View factor in cone calorimeter testing

This work focuses on algebraic derivations of geometric view factors (i) from plane element to interior of truncated cone in parallel configuration; (ii) from plane element to segment of interior of truncated cone in perpendicular configuration, to clarify irradiance-related uncertainties generated in cone calorimeter tests on intumescent-type fire resistant systems. Since such specimens undergo moving boundaries and perimeter surface exposures in the course of the bench-scaled fire tests, it is inevitable to encounter (i) irradiance intensifications on their top boundaries and (ii) irradiance influxes on their perimeter areas, which have not been reflected in conventional approaches. These irradiance-related issues can be solved by calculating diffuse view factors. Their derivations are achieved by using the contour integration method and verified by existing literature and direct measurements. The calculations are presented by graphical representations obtained through a process of mapping.

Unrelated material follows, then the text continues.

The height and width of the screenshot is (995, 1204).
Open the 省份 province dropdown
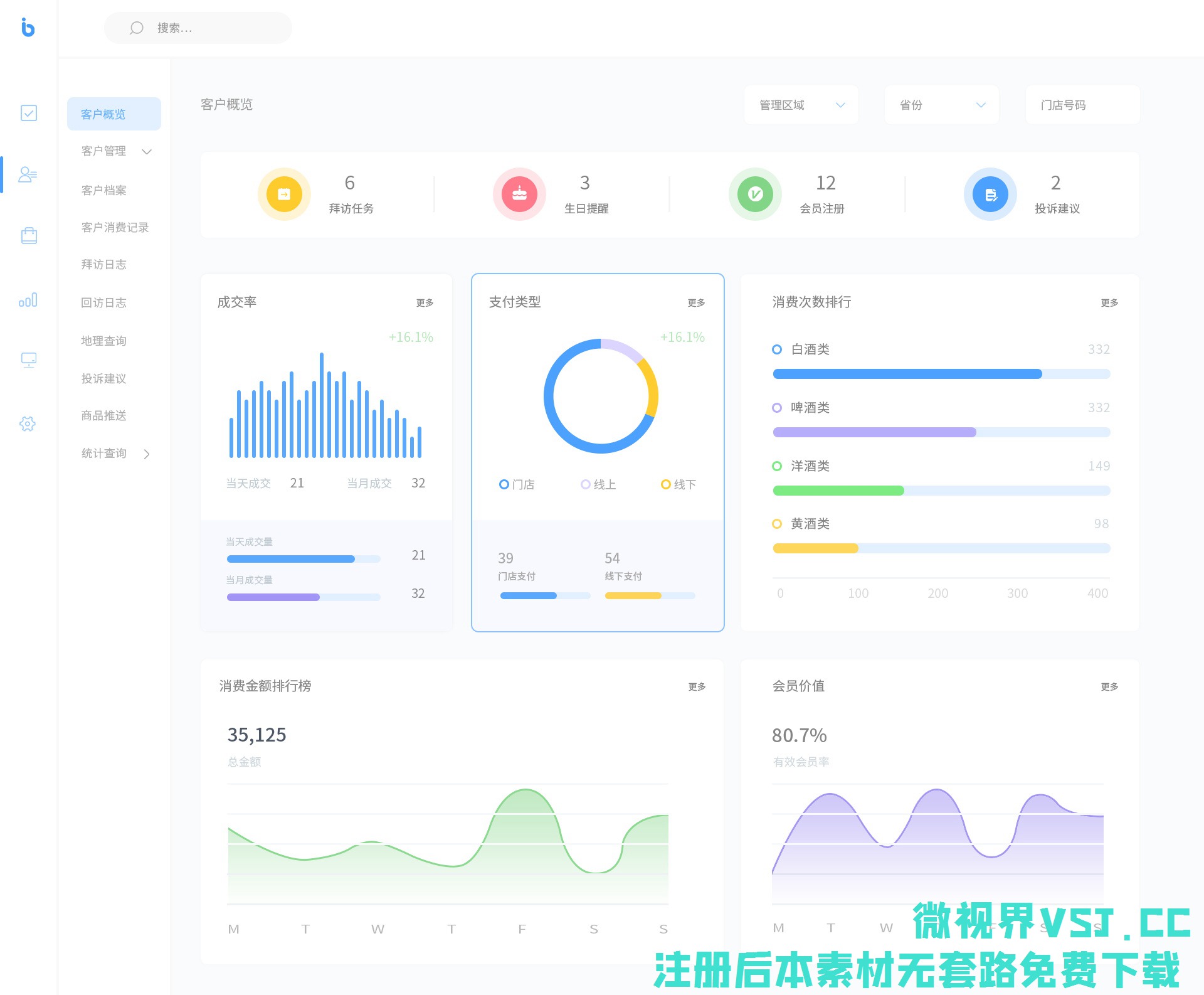click(x=942, y=105)
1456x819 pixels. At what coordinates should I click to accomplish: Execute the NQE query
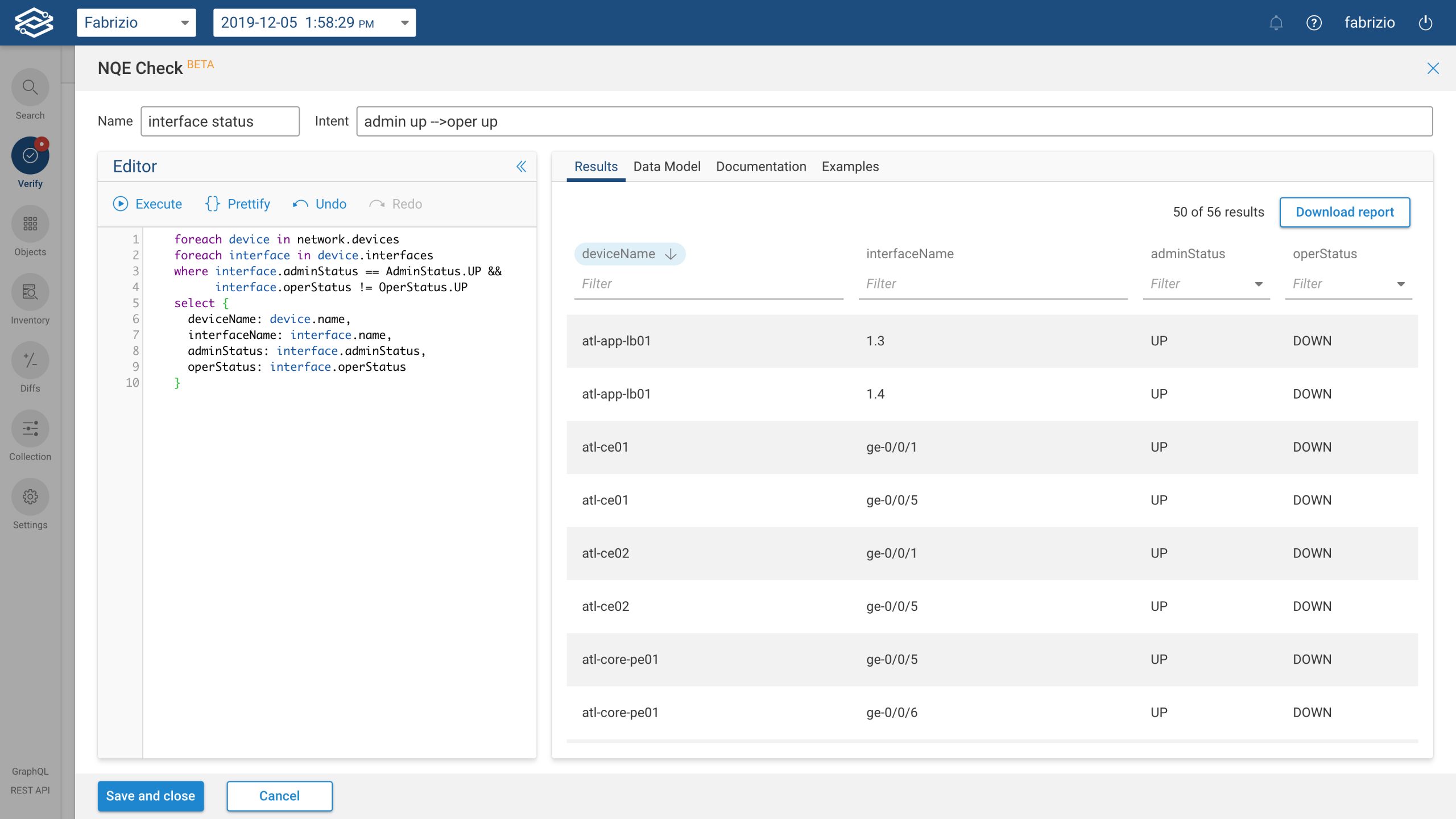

This theoretical approach enables one to clarify the exact quantity of irradiance at any position under the heater, and thus to quantitatively analyse the resultant impacts of (i) non-uniform irradiance dispersions and (ii) non-consistent thermal loads occurring during the tests, on the quantification of radiation absorption. The findings demonstrate that discrepancies between exact calculations and conventional approximations, induced by these effects, are appreciable and hence should not be neglected in such quantifications. The derived formulae can be applied in solving radiation issues arising with analogous geometries, and the particulars in terms of irradiance can also promote the subsequent assessment of thermal behaviours of any specimen experiencing geometrical changes during cone calorimeter tests.